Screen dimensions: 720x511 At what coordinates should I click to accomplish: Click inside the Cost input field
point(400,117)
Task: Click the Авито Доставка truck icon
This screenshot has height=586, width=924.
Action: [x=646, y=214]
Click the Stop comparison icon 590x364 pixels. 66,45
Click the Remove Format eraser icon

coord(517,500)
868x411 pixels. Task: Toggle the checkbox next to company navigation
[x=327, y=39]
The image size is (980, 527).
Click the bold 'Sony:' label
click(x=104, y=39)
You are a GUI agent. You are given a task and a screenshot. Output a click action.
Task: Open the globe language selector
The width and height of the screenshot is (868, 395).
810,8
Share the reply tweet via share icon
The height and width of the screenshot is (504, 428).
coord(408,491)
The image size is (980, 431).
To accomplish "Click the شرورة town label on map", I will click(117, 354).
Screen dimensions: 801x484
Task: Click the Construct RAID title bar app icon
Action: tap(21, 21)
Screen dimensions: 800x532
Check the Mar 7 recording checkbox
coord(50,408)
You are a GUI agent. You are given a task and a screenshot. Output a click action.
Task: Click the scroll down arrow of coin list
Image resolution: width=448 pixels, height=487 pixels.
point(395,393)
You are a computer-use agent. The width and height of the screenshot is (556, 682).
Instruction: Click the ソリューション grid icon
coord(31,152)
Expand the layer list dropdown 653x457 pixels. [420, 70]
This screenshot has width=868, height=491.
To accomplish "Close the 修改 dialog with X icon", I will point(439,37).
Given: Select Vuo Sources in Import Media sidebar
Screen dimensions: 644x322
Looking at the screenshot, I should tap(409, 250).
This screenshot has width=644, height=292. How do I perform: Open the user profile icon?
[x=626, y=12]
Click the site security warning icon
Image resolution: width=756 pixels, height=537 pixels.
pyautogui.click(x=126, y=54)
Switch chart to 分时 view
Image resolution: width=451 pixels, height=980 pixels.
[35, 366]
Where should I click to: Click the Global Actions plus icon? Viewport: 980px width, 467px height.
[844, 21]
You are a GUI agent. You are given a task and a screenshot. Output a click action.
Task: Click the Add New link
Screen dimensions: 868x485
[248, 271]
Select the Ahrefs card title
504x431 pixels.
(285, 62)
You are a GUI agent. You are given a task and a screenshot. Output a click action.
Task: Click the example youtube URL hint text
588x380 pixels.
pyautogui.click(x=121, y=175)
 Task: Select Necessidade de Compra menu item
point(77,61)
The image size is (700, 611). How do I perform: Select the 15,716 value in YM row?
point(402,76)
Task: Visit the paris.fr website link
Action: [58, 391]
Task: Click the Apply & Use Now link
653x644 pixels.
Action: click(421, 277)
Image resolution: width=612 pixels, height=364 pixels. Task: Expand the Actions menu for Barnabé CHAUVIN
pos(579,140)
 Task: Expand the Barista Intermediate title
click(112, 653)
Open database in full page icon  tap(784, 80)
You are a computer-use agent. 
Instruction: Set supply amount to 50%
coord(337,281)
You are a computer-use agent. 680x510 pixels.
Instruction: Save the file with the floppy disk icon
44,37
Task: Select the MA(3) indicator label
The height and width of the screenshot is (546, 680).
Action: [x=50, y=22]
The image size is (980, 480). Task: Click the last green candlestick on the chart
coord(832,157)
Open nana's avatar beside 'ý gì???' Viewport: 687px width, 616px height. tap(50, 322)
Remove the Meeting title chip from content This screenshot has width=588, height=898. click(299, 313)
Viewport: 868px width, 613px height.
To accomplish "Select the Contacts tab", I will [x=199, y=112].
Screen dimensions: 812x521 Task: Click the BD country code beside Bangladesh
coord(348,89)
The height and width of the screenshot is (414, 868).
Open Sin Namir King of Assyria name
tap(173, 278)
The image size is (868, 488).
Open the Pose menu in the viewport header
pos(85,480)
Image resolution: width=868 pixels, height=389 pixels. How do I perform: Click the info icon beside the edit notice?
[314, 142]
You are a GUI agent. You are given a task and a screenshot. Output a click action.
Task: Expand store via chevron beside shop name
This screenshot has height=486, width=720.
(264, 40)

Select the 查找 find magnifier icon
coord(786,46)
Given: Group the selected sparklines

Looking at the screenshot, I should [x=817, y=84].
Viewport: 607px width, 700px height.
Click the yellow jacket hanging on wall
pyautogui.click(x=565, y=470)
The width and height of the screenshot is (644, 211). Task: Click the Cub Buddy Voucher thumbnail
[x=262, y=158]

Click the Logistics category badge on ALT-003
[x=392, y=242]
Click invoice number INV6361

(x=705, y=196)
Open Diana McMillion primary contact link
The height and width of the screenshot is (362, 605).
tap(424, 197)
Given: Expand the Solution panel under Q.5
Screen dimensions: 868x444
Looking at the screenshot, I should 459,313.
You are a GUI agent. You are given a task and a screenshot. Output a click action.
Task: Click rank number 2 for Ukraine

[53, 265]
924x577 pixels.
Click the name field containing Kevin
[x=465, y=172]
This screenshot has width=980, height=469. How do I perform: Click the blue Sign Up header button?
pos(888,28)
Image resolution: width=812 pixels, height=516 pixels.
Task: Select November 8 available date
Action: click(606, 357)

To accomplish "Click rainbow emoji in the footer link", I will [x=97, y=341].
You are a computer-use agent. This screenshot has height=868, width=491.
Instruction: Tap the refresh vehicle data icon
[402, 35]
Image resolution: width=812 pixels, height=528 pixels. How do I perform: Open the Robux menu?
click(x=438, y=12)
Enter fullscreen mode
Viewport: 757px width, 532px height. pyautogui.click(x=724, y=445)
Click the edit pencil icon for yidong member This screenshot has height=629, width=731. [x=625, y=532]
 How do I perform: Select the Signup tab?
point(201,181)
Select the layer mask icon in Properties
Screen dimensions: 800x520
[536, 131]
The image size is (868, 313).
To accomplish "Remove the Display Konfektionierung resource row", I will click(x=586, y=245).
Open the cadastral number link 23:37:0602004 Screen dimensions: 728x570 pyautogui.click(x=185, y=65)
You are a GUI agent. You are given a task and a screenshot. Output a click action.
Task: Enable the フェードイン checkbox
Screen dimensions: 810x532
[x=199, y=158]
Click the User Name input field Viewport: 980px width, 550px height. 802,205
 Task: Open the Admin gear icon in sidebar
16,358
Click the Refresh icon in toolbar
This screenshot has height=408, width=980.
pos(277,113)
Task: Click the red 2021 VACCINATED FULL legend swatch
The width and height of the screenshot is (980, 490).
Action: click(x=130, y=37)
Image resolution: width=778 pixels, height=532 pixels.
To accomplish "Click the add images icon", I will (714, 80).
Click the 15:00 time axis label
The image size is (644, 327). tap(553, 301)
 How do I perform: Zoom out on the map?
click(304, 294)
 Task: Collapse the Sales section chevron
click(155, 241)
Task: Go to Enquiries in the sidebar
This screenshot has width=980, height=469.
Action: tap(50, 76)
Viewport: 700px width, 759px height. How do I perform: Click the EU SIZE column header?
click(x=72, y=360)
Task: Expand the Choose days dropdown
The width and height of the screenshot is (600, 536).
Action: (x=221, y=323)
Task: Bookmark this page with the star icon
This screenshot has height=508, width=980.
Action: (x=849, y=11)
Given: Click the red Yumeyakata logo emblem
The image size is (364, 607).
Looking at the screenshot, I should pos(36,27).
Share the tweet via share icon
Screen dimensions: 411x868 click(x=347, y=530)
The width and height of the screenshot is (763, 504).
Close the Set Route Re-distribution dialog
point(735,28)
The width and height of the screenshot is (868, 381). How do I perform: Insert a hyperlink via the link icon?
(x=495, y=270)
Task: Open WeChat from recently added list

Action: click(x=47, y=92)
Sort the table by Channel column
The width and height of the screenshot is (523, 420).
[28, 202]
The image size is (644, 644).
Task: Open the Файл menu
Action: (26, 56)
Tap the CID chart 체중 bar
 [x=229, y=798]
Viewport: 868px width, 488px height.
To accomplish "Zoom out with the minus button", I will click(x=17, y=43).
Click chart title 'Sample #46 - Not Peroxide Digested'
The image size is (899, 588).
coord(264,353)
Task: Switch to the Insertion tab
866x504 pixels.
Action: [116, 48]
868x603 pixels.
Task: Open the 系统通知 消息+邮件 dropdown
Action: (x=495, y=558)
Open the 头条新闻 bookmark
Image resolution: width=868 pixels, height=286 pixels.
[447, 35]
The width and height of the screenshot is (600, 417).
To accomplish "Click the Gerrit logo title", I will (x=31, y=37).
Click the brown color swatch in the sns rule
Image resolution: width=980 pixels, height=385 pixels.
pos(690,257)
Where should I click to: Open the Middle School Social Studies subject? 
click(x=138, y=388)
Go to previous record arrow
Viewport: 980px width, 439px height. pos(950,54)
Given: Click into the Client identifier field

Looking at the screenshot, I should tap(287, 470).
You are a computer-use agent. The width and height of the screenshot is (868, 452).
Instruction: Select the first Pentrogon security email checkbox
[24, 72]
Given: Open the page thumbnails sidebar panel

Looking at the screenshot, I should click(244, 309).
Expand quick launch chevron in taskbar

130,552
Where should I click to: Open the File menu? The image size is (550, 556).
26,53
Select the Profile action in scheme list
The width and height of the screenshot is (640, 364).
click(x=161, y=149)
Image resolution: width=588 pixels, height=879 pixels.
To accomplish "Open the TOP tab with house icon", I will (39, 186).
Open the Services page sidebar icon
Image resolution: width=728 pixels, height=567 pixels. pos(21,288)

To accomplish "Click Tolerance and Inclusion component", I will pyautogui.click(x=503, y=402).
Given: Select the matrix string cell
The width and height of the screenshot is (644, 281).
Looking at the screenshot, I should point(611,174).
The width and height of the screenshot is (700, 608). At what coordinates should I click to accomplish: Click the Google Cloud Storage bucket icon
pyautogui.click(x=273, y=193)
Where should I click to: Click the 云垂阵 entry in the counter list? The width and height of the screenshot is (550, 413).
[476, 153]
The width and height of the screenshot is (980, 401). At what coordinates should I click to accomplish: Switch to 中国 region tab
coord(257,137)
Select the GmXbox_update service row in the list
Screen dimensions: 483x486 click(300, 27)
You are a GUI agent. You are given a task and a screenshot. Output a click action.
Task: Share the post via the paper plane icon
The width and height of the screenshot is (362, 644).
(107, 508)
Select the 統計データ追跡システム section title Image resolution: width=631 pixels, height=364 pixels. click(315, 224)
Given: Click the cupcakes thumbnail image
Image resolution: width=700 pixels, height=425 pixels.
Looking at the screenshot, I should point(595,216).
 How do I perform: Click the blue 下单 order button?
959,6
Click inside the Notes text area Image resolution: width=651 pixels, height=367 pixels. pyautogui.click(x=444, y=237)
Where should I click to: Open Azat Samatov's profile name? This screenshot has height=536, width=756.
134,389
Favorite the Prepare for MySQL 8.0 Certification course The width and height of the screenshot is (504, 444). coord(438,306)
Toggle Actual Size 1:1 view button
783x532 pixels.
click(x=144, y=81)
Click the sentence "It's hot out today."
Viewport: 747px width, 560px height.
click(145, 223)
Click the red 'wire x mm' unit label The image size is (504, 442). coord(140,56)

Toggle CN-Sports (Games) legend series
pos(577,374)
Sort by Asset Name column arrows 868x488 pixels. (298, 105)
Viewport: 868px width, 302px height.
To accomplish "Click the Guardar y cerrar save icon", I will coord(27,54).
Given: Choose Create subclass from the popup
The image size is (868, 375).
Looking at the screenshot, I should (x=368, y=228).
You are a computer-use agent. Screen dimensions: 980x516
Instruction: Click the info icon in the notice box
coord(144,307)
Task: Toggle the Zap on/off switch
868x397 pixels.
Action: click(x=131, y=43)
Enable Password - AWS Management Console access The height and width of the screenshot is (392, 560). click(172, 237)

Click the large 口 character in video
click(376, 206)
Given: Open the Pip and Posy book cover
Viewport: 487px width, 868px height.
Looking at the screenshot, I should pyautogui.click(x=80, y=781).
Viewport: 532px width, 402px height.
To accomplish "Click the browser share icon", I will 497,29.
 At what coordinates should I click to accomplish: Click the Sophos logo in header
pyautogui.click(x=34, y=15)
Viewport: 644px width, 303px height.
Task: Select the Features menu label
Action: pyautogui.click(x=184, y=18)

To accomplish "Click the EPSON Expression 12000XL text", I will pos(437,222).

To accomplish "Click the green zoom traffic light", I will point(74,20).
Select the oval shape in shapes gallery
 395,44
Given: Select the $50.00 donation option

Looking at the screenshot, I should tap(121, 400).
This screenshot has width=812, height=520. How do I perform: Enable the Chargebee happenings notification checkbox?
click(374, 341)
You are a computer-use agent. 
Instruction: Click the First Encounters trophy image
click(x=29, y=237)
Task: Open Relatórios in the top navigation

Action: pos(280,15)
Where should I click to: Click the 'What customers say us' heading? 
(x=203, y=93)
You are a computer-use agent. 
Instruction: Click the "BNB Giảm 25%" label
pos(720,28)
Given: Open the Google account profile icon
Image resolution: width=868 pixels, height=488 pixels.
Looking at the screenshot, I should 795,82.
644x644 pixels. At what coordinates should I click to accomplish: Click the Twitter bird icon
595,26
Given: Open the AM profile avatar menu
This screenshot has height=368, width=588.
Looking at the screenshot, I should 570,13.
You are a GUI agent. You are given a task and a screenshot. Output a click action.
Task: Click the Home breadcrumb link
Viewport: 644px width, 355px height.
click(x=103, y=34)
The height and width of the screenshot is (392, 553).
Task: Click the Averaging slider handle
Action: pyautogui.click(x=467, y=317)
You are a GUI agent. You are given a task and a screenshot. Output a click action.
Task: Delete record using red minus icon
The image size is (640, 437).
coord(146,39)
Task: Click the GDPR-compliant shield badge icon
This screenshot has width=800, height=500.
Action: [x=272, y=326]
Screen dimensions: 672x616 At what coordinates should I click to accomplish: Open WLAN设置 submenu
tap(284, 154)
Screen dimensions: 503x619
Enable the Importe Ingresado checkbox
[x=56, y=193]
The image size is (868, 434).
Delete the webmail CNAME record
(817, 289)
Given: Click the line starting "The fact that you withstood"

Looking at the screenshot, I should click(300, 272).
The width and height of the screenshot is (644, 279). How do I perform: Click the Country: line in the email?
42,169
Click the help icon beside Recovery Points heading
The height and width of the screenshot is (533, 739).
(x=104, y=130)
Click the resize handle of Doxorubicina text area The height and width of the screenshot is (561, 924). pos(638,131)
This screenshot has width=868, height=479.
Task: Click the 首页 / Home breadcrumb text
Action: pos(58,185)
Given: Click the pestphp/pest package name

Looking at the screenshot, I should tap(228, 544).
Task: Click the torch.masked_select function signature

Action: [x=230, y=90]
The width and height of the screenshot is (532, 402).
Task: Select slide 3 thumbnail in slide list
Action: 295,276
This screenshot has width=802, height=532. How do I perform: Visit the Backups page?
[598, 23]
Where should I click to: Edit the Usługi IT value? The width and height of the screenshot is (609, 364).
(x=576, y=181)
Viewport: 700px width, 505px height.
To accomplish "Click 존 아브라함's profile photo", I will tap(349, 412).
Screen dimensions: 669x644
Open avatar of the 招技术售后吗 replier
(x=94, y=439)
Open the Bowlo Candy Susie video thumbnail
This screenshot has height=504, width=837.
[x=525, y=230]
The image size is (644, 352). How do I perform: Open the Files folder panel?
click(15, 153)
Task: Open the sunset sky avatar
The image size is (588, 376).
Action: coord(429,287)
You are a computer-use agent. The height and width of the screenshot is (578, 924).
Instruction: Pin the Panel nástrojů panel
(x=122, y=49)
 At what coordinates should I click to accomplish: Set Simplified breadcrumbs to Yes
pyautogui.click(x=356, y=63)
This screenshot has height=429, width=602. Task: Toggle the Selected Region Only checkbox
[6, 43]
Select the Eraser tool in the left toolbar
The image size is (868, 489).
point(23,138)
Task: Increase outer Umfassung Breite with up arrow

──────────────────────────────

**REQUIRED ACTION:**
In the records above, find every line that contains the word "swatch" and copy it.

**ANSWER BOX:**
Task: Click the red 2021 VACCINATED FULL legend swatch
Click the brown color swatch in the sns rule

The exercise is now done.